▶ Work instructions: Your answer should be the lines below from the one holding "This screenshot has width=1456, height=819." through the one holding "The height and width of the screenshot is (775, 1188).", copied exactly and with nothing else.

Data extracted from a collection:
===
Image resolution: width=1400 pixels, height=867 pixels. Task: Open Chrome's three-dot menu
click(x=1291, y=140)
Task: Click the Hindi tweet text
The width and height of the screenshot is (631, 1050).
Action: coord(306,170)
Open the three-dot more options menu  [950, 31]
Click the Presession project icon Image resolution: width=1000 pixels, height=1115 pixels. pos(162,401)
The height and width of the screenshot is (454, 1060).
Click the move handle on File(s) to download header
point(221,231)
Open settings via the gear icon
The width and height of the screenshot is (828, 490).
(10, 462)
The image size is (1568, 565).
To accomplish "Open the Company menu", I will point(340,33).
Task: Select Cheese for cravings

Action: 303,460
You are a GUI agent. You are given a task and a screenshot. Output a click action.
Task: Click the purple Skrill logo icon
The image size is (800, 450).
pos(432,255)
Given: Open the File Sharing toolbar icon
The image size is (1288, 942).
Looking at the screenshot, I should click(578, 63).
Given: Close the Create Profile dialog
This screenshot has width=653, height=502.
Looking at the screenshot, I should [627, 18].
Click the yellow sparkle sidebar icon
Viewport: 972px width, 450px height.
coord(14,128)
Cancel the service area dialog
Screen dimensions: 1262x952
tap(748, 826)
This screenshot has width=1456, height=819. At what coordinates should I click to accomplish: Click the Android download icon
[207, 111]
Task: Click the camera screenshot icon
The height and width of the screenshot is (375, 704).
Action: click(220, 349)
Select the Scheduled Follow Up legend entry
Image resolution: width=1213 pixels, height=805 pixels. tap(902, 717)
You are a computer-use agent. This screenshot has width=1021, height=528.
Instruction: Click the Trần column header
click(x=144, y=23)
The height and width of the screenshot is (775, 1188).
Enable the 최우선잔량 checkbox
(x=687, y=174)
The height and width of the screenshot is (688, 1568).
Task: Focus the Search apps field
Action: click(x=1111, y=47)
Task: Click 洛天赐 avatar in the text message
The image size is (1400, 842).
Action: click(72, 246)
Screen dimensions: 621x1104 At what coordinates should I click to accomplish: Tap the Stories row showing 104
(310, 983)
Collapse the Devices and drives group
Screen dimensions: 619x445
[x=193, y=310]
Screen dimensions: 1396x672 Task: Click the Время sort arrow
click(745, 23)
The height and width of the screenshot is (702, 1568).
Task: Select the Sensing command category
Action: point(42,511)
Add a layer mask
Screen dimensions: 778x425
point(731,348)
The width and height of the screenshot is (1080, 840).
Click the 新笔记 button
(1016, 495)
===
▶ Exercise result:
This screenshot has width=1456, height=819. At what coordinates should I click to accomplish: Click the Android download icon
[207, 111]
Task: Click the camera screenshot icon
The height and width of the screenshot is (375, 704).
Action: click(220, 349)
Select the Scheduled Follow Up legend entry
Image resolution: width=1213 pixels, height=805 pixels. tap(902, 717)
You are a computer-use agent. This screenshot has width=1021, height=528.
Instruction: Click the Trần column header
click(x=144, y=23)
The height and width of the screenshot is (775, 1188).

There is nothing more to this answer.